A platoon makes sense, especially since wrong-armers were Klesko's kryptonite. Some extra plate appearances might be found for both as the DH, since the UBL is playing under modern baseball rules.
- C Terry Kennedy,* 1982 (5.4). The real-life Terry Kennedy is the manager of the actual Tucson Padres Triple-A team. You can't plan that stuff.
- LF Gene Richards,* 1978 (3.5) / Reggie Sanders, 1999 (4.3). There is some support for Richards as a generational Padre. Had more than twice as many triples (63) as home runs (26), so that tells you how he rolled. Had the highest career batting average by a Padre prior to the arrival of Tony Gwynn, which tells you how bad the team was prior to the arrival of Tony Gwynn.
Sanders is easily the most anonymous member of the 300-home run, 300-stolen base club, largely since he changed teams every two years.
- CF Kevin McReynolds, 1984 (5.5). The lingering image of McReynolds dates from his Mets days, when he made it easy to portray him as an Arkansas yokel dropped into the Big Apple. However, he had his best season for the Padres' first pennant winner in '84, compiling a 2.0 defensive WAR.
- 2B Quilvio Veras,# 1998 (3.6). Our first appearance from the '98 Padres team that got a severe ass-forking from the Yankees in the World Series. It would have all been different if Mark Langston hadn't been squeezed in Game 1, Itellsya.
- SS Garry Templeton,# 1986 (3.0). Was traded straight up once for Ozzie Smith, who is in the Hall of Fame, while Templeton today is managing in the Golden Baseball League. It was kind of a big deal in 1979 when he became the first player to collect 100 hits in a season from each side of the plate; B-R.com now lists him as collecting only 95 as a righty.
- RHS Clay Kirby 1972 (5.3). Power pitcher with a high walk rate, but he gave the early Padres some shred of credibility. Fans of made-up curses must love that no San Diego pitcher has thrown a no-hitter since Kirby was lifted for a pinch hitter while working on one during a 1970 game.
- RHS Andy Ashby, 1998 (5.0). Was easily confused with Alan Ashby, along with a couple of Padres pitchers with similar skills. Was second in ERA on the '98 pennant-winning team.

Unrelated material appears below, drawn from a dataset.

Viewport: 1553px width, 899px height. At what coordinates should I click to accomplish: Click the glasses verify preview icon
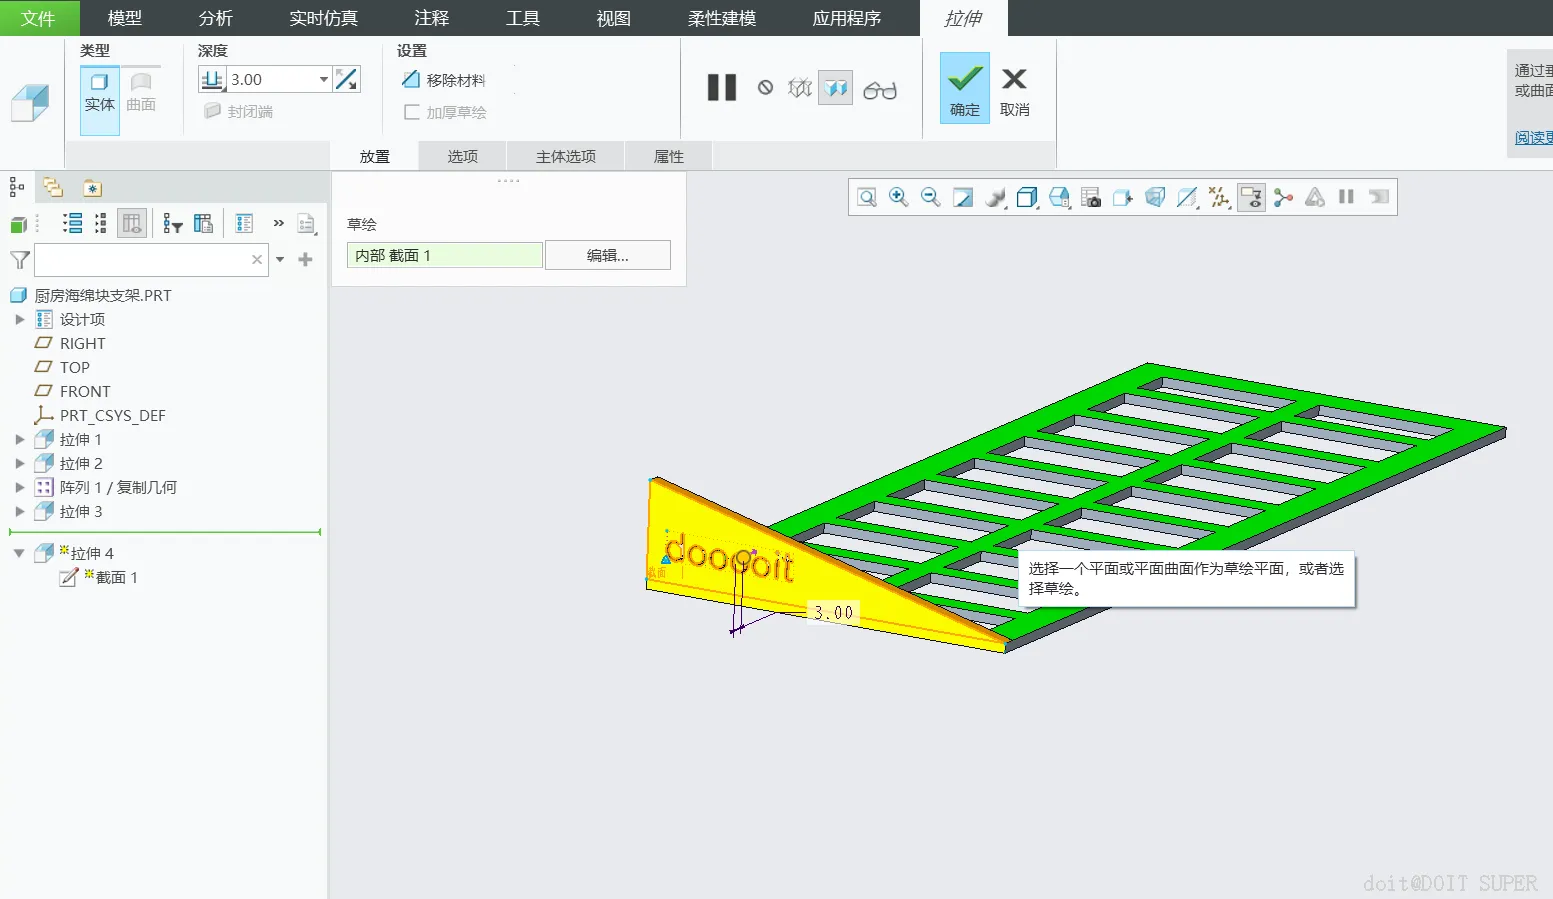click(879, 90)
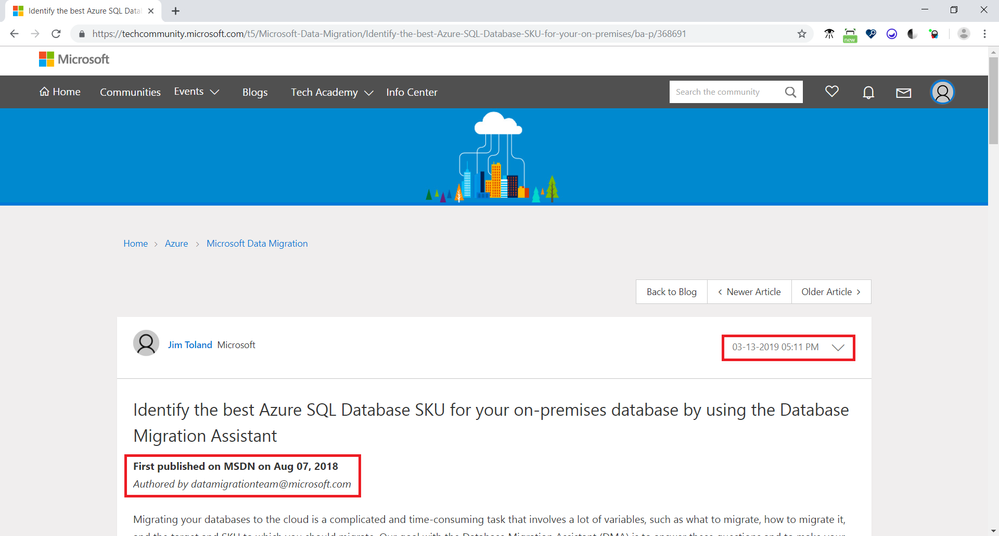Open favorites via the heart icon

[x=831, y=92]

- RHS Andy Benes, 1993 (4.9). Won a strikeout title
- RHS Joey Hamilton, 1995 (4.9). Was good for the Padres (3.83 ERA across five seasons in the 1990s), but reeked anywhere else (cough, Toronto).
- LHS Dave Dravecky, 1985 (3.7). An inspiration to us all
- RHS Eric Show, 1986 (3.6). A tortured soul.
- CF Jerry Mumphrey,# 1980 (3.0). In 1980, the Padres were the first team to have three players each steal at least 50 bases and they finished last in the National League West. Let that be a lesson. Mumphrey stole 52-of-57 that season.
- C Fred Kendall, 1973 (2.3). Better known as Jason Kendall's father, but was an original Padre.
- UT Tim Flannery,* 1985 (2.1). Could play second base, third and blues guitar.
- CL Mark Davis, 1989 (4.4). Easily the worst pitcher to ever win a Cy Young Award; he was about the third-best pitcher on his own team that season.
- RHR Lance McCullers, 1986 (3.1). Was known as Baby Goose (as in Gossage) when he first came up in the '80s.
- RHR Luis DeLeon, 1982 (2.7). Ahead of my time, but he was very good at ages 23-24 (100-plus innings with 2-something ERAs) before fading out. He didn't stop pitching, though, going to to play in a record 14 Caribbean Series.
- LHR Craig Lefferts, 1990 (2.4). Standout middle reliever for two pennant-winning teams who overcame being unable to use his right eye when he pitched.
- RHR Mike Adams, 2010 (2.3). Future closer material or so they once said.